My main concern with this is that the "do stuff" involved something like
this:
for file in $(BIN_TARGETS); do \
echo $(INSTALL) $$file $(bindir); \
$(INSTALL) $$file $(bindir); \
done; \
so, if $(BIN_TARGETS) is only spaces (or empty), then the sh parsing of
this rule bombs with
sh: syntax error at line 2: `;' unexpected
Thus, ANY references to $(BIN_TARGETS), at least in conditionals, must
be replaced with "`echo $BIN_TARGETS`". This structure works (with or
without the ()s around BIN_TARGETS, but for consistency's sake, I've
included the ()'s)
for file in "`echo $(BIN_TARGETS)`"; do
echo $(INSTALL) $$file $(bindir);
$(INSTALL) $$file $(bindir);
done;
As it happens, the "for" structure doesn't mind if the list is empty
when using the "`echo $BIN_TARGETS`" method (in which instance, the for
loop is skipped), but it does mind if you just use $BIN_TARGETS ('sh'
complains).

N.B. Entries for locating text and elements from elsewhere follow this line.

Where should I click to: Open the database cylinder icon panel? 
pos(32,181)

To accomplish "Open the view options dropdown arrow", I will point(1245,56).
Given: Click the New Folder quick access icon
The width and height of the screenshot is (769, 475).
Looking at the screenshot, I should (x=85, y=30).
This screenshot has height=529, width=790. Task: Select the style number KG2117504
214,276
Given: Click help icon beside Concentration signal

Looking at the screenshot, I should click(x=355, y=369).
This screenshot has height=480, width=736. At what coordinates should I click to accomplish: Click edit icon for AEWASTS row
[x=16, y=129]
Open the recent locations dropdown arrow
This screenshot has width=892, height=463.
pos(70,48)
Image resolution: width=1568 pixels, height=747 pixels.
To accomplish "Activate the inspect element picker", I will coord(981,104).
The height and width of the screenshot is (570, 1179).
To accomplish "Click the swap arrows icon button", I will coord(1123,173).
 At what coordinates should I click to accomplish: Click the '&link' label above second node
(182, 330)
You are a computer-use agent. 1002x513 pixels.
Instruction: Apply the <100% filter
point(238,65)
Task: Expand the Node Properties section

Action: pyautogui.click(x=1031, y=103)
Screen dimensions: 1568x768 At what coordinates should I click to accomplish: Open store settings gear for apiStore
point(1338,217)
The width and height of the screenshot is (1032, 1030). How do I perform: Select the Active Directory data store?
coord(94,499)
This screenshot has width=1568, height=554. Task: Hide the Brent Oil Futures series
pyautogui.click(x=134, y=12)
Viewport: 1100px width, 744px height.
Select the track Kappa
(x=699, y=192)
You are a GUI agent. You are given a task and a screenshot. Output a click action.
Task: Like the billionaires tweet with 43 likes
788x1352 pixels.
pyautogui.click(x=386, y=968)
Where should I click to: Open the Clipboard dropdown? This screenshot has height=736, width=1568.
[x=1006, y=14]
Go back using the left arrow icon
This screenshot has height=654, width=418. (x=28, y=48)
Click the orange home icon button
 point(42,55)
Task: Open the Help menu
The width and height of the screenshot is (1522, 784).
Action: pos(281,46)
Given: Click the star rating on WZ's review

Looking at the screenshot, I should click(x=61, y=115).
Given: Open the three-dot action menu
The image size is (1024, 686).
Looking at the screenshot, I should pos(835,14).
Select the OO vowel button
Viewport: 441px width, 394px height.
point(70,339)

That's surprising -- that's why I had used an EOL marker in
my fix, which also works:
for file in $(BIN_TARGETS) EOL; do \
if [ "$(BIN_TARGETS)" != EOL ]; then \
echo $(INSTALL) $$file $(bindir); \
$(INSTALL) $$file $(bindir); \
fi; \
done; \
It looks like, on Solaris at least, the EOL logic structure isn't required.